I have to say that it is in my opinion a very brave move, as a man with five All-Ireland medals to his name – who is, at 27, at the peak of his considerable powers – must know that in certain quarters his move will not be very well received (mostly around ‘Coppers’ and the county of Dublin).

A relative of mine worked for a couple of years with him in recent times, and says Jack was always a thoroughly likeable lad who never had an opinion of himself and always said there was more to life and to him than his football, and that his football career would not define him.

It can’t be easy to walk away, so all I can say is ‘well done, Jack’. A lot of other counties will be delighted to see the back of you! Good on you for having a mind of your own – and the best of luck in the future.

 

Reopening is great,

but crisis isn’t over

 

After so many weeks of lockdown I would have sworn that at the first opportunity I’d have been off to the pub to taste a long-denied creamy pint of lovely Guinness.

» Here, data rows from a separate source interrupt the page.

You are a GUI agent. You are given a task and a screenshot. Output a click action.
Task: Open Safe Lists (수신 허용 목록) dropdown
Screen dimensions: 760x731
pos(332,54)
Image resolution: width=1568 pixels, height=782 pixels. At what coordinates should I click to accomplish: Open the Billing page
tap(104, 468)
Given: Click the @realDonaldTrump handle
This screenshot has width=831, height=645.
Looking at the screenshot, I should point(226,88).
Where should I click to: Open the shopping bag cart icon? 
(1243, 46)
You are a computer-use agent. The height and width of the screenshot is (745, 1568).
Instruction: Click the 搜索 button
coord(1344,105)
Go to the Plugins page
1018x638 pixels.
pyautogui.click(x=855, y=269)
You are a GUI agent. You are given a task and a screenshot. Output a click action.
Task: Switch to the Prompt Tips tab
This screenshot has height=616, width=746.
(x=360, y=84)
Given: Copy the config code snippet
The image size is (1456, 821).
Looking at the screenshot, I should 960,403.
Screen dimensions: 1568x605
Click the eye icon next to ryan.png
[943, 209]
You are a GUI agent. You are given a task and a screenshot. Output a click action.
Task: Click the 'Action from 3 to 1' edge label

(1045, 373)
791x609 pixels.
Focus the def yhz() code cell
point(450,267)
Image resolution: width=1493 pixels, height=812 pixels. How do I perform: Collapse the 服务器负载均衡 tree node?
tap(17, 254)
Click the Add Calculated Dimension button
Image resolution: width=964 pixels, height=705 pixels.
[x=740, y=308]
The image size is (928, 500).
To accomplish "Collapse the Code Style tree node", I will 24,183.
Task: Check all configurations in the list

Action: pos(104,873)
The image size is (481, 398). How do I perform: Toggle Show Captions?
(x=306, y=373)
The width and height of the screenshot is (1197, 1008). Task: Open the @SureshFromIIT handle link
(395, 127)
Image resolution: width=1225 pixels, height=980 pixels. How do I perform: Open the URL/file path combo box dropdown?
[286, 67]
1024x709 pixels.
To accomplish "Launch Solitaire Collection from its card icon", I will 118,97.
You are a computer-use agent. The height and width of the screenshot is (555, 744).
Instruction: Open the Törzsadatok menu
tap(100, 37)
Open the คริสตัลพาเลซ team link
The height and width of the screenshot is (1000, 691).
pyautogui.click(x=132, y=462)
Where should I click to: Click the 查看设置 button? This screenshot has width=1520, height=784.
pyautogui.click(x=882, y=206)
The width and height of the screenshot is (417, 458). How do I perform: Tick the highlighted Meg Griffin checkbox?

The remarkable thing is that a few days after the reopening of our pubs (or at least some of them) I have not even been tempted to venture out, and at this point in time I think I will leave it until what they call the ‘wet’ pubs – which are those who don’t serve food – are open again.

However, it is great news for everyone that businesses are reopening all over the place and that commercial life is starting all over again.

All I hope is that people don’t jump to the wrong conclusions and think the scare is all over. It most certainly is not. Places all over the world are paying the price for easing up on the necessary restrictions. All I can hope is that we don’t undo all the good that has been done over the last few months. The message still has to be: wash the hands and stay safe.

 

And finally…a

farewell to Joseph

 

Finally for this week, a couple of weeks ago our local area was greatly saddened at the death of Joseph O’Roarke from Coalpits, Creggs, who passed away after a long, brave battle with illness. Joe was a noted athlete in his young days, before leaving for London where he was to spend most of his working life in Tottenham.

He never forgot his roots, and was a regular and popular visitor to his native village. Covid-19 meant the local population couldn’t attend his funeral, but in testimony to the esteem in which he and his grieving family were held, a large number of people stood in silence outside the church and on the roadside as Joe made his final journey to Kilbegnet graveyard.

It can truly be said that he was a larger than life character, and he was way too young to die, so all I can do is sympathise sincerely with his brothers and sister and all his other relations and friends. May he rest in peace.